WORK TO BE COMPLETED:
Please retype all of the records below word for word, leaving out any pictures.

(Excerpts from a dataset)
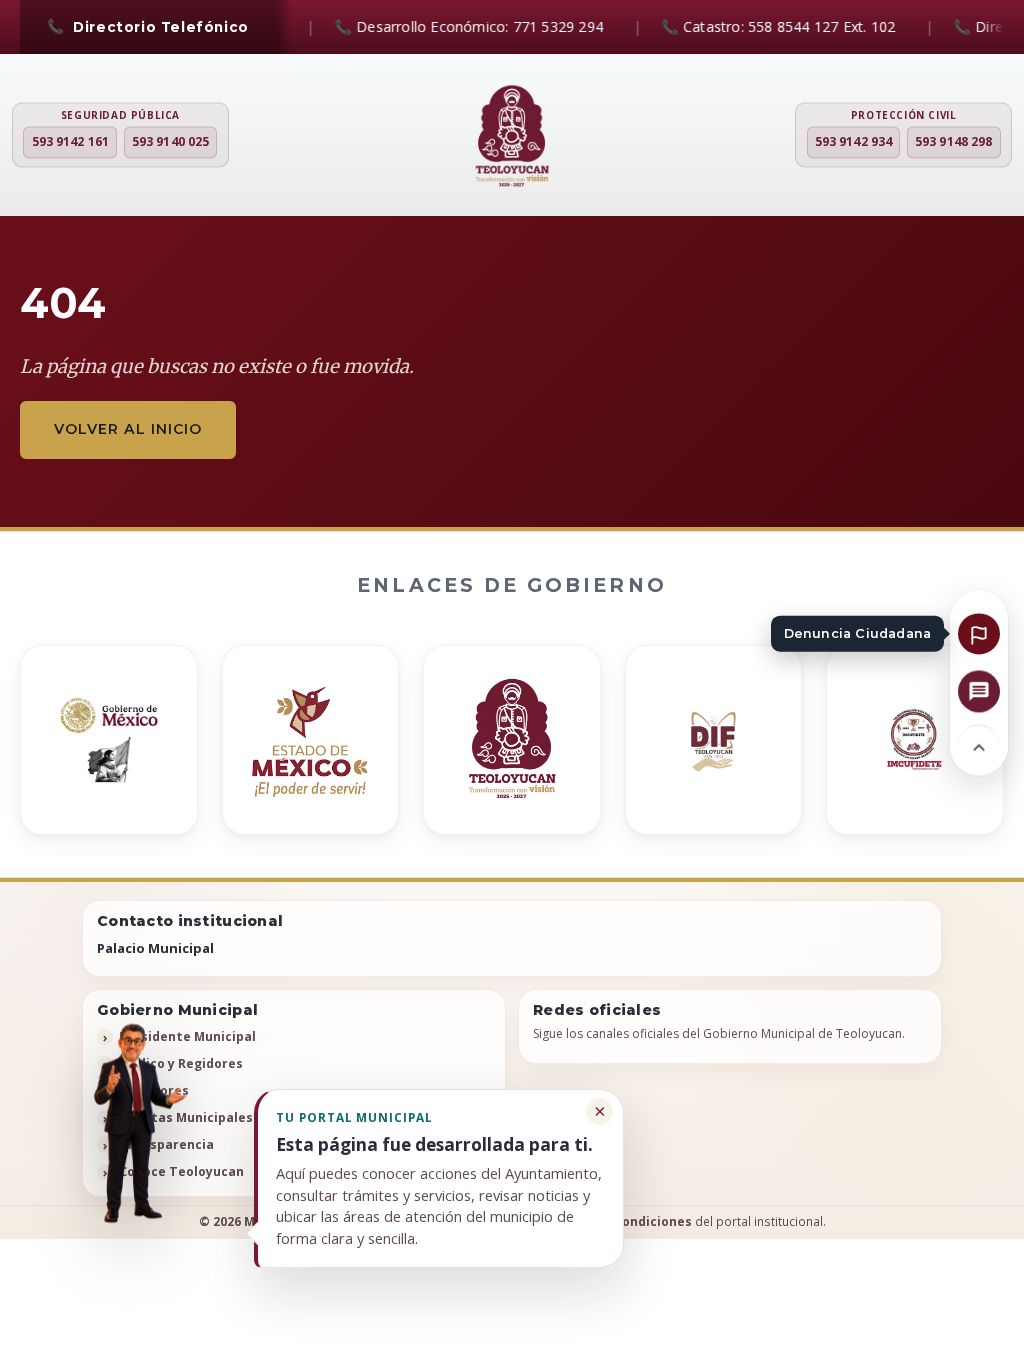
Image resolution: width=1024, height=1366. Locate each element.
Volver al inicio (128, 429)
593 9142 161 (70, 142)
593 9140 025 (170, 142)
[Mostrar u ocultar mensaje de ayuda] (133, 1124)
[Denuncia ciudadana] (979, 633)
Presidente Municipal (187, 1036)
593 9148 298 (953, 142)
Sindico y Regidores (181, 1063)
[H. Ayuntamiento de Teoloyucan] (512, 137)
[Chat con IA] (978, 690)
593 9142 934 (853, 142)
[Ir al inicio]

RESULT FOR THIS TASK:
Image resolution: width=1024, height=1366. Locate each element.
Volver al inicio (128, 429)
593 9142 161 (70, 142)
593 9140 025 (170, 142)
[Mostrar u ocultar mensaje de ayuda] (133, 1124)
[Denuncia ciudadana] (979, 633)
Presidente Municipal (187, 1036)
593 9148 298 (953, 142)
Sindico y Regidores (181, 1063)
[H. Ayuntamiento de Teoloyucan] (512, 137)
[Chat con IA] (978, 690)
593 9142 934 (853, 142)
[Ir al inicio]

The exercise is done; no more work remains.